U.S. Army Awards Anduril a $20 Billion Enterprise Contract to Unify Counter-Drone Operations Under a Single AI Platform
The Army consolidates 120 Anduril procurement actions into one decade-long framework, with an $87 million counter-UAS task order as the first draw.
Overview
The U.S. Army has awarded Anduril Industries an enterprise contract with a ceiling of $20 billion over ten years, consolidating more than 120 separate procurement actions into a single framework centered on the company’s AI-powered Lattice command-and-control platform, according to an official Army announcement. The deal is structured as a five-year base period with a five-year optional ordering period and covers software platforms, integrated hardware, data and compute infrastructure, and support services.

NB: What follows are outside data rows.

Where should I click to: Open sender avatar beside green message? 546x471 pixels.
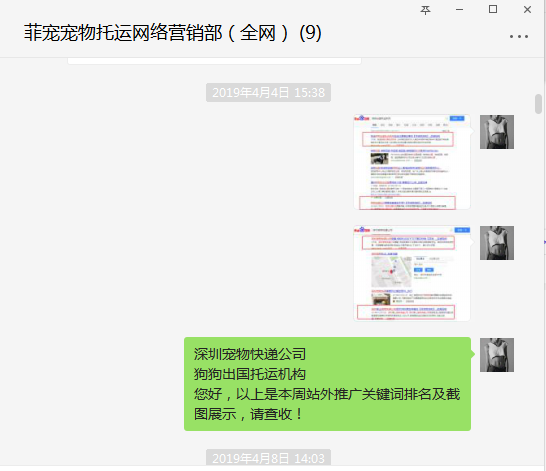[x=497, y=355]
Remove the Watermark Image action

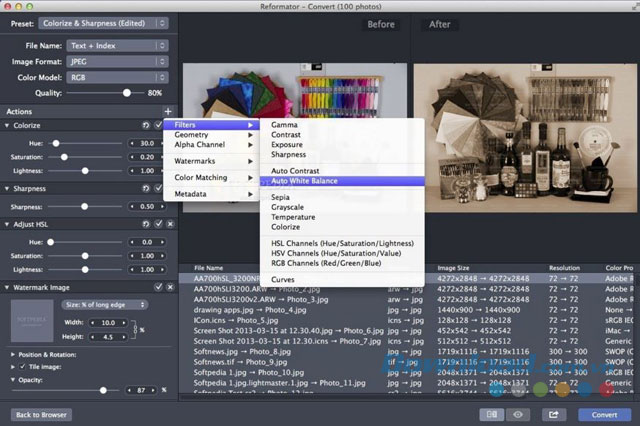[169, 287]
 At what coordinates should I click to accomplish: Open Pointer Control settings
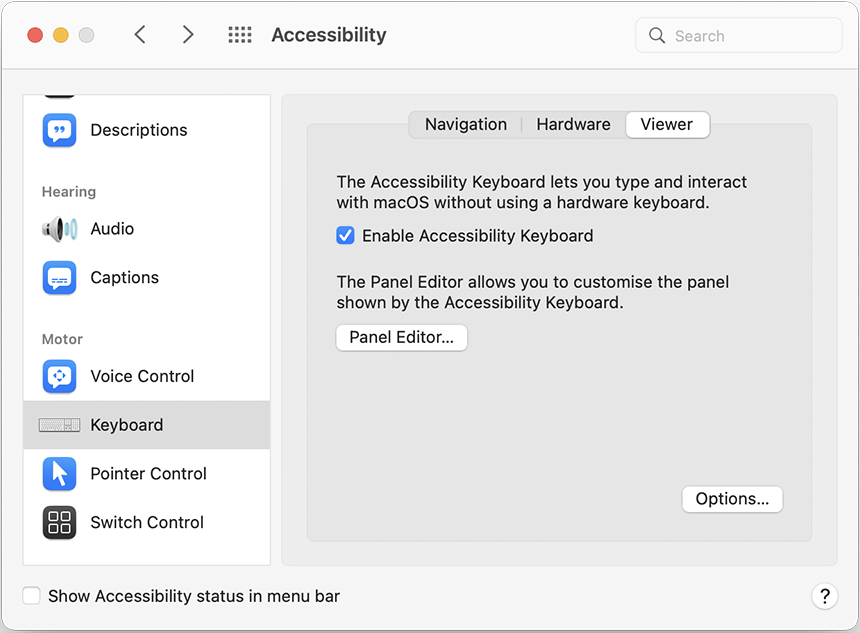pos(59,473)

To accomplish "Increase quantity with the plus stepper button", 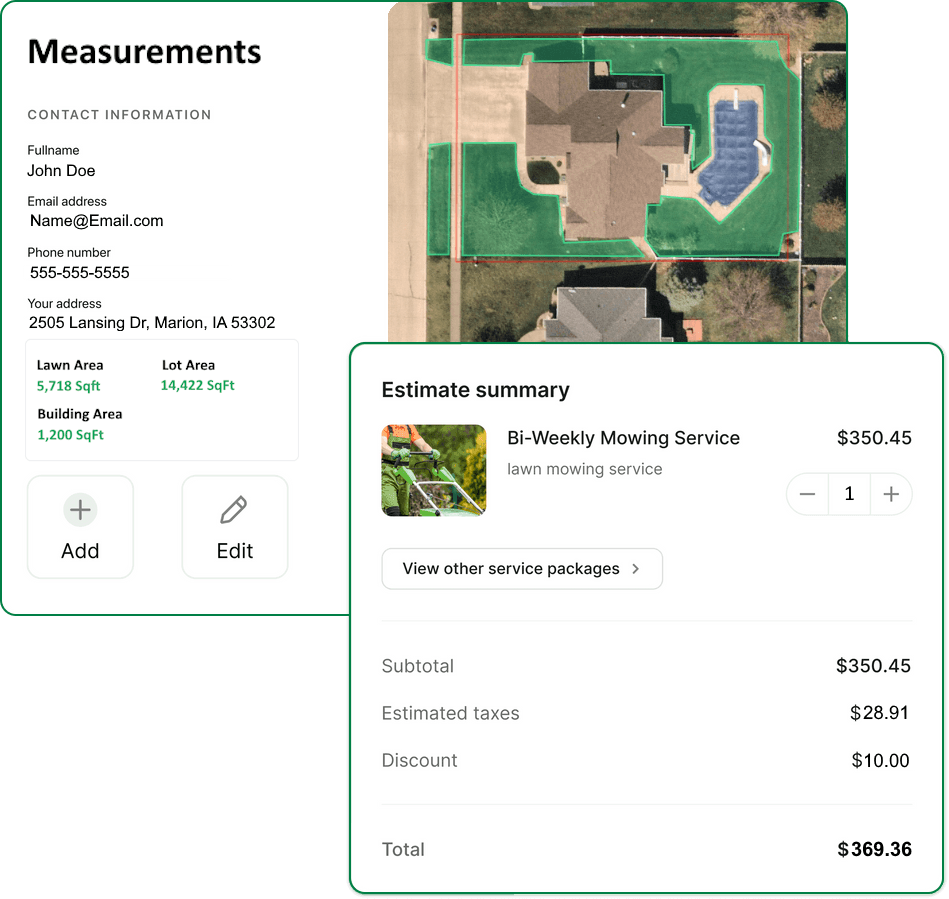I will 891,494.
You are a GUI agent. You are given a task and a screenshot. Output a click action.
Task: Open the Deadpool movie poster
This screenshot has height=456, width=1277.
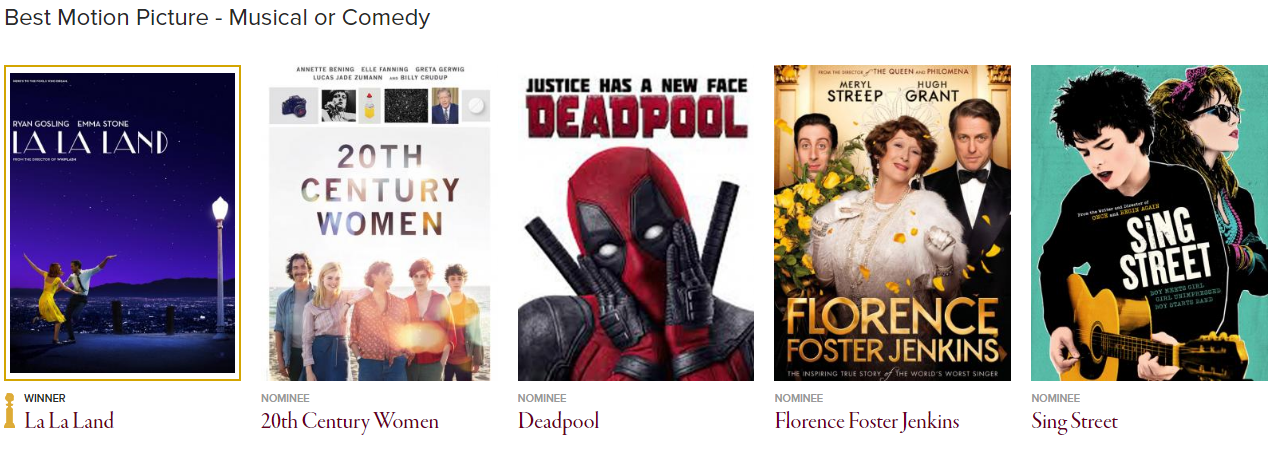pos(636,223)
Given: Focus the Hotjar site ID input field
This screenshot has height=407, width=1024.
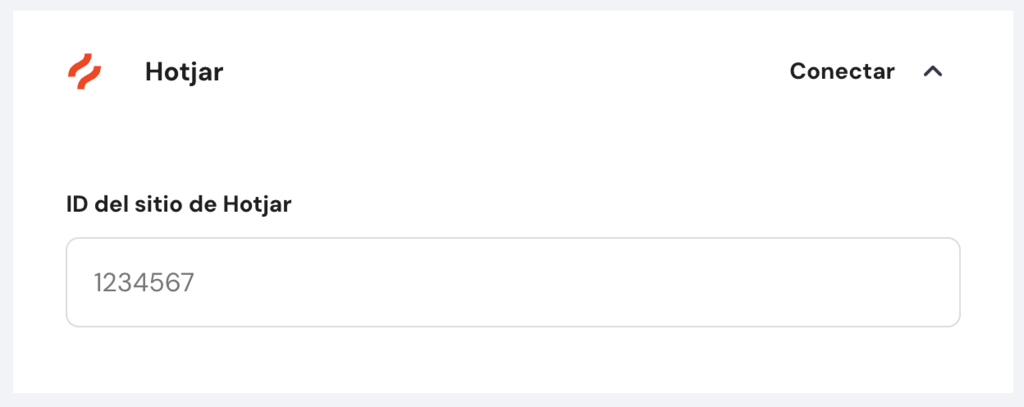Looking at the screenshot, I should tap(512, 283).
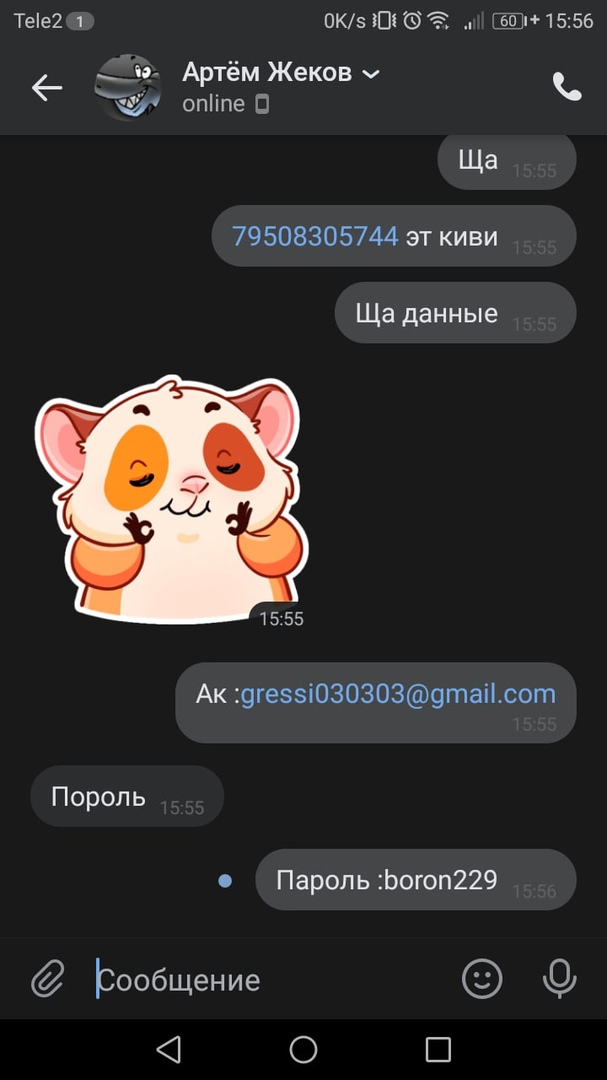Start a voice call with phone icon
Screen dimensions: 607x1080
(566, 87)
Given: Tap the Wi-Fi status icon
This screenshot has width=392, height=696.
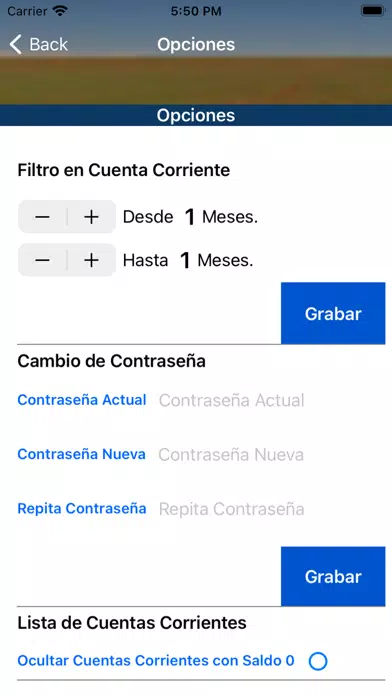Looking at the screenshot, I should pos(59,11).

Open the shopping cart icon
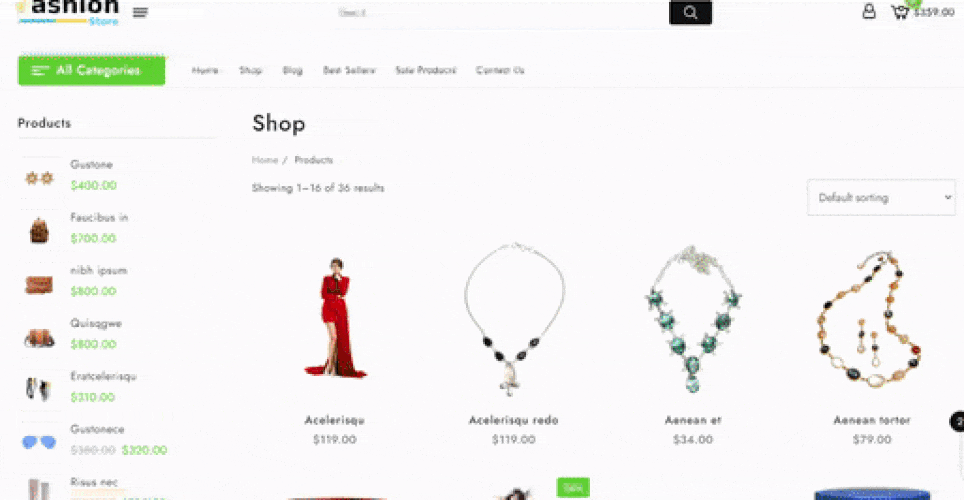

The first draw under the agreement is an $87 million task order from Joint Interagency Task Force 401 (JIATF-401), which selects Lattice as the common command-and-control backbone for counter-unmanned aircraft system (C-UAS) operations across military branches and federal agencies, according to the Army.
What We Know
The contract does not represent an immediate $20 billion obligation. It functions as a firm-fixed-price vehicle through which any federal buyer can order Anduril’s commercially available products at pre-negotiated terms, as Fortune reported. Actual spending will depend on individual task orders placed over the decade.
Brig. Gen. Matt Ross called the agreement “a critical step in establishing a common framework for counter-UAS interoperability,” stating it provides warfighters “the most advanced tools,” according to the Army. Army Chief Technology Officer Gabe Chiulli described enterprise contracts as “a key part of our modernization strategy, allowing us to consolidate software agreements, eliminate redundancies, and accelerate delivery,” per the same Army statement.
Anduril’s Lattice platform integrates sensors and effectors from both legacy systems and newly fielded capabilities, enabling distributed detection, tracking, classification, and engagement of drone threats, according to the Army. The contract covers command-and-control capabilities as well as data integration with hundreds of Joint and Army systems, per the same announcement. Anduril had previously won a competition against legacy defense contractors for an unmanned fighter jet development contract with the Air Force, as TechCrunch noted.
The deal follows a similar pattern set by Palantir, which secured a $10 billion ceiling contract with the Army in 2025. However, Anduril’s agreement doubles the ceiling and integrates hardware alongside software and services, according to Fortune. Analyst Ali Javaheri of PitchBook told Fortune that the arrangement “suggests the government increasingly sees Anduril’s stack as repeatable and scalable, rather than bespoke R&D.”
What We Don’t Know
How much of the $20 billion ceiling the Army will ultimately draw remains uncertain. The contract vehicle itself carries no obligated funding, and future task orders will depend on shifting operational needs and congressional appropriations.
Whether Anduril can scale production to meet demand at the contract’s firm-fixed-price terms is an open question. Fortune noted the historical risks of fixed-price defense contracts, citing Boeing’s KC-46 tanker program, which began as a $4.4 billion to $4.9 billion fixed-price contract and ultimately forced Boeing to absorb more than $7 billion in losses due to technical problems.
The broader implications for traditional defense primes such as Lockheed Martin and Raytheon also remain unclear. Anduril, founded in 2017 by Palmer Luckey, is reportedly seeking a valuation above $60 billion, according to Fortune, but the company still operates at a fraction of the revenue and backlog of established contractors.
Analysis
The Anduril enterprise contract reflects a structural shift in how the Pentagon acquires defense technology. Rather than managing dozens of individual contracts for each product or capability, the Army is moving toward consolidated frameworks that reduce administrative friction and allow faster deployment. The Army has now awarded 14 such enterprise contracts in eight months, consolidating 118 separate agreements and achieving an 88 percent reduction in contract numbers, as Fortune reported.
The counter-drone mission driving the first task order underscores an urgent operational priority. Small unmanned systems have become a defining threat on modern battlefields, and the lack of a unified command-and-control layer has hampered the military’s ability to coordinate responses across different sensors and weapons. Lattice’s selection as the common C2 backbone for JIATF-401 suggests the Pentagon is betting on software interoperability as the key to solving that coordination problem.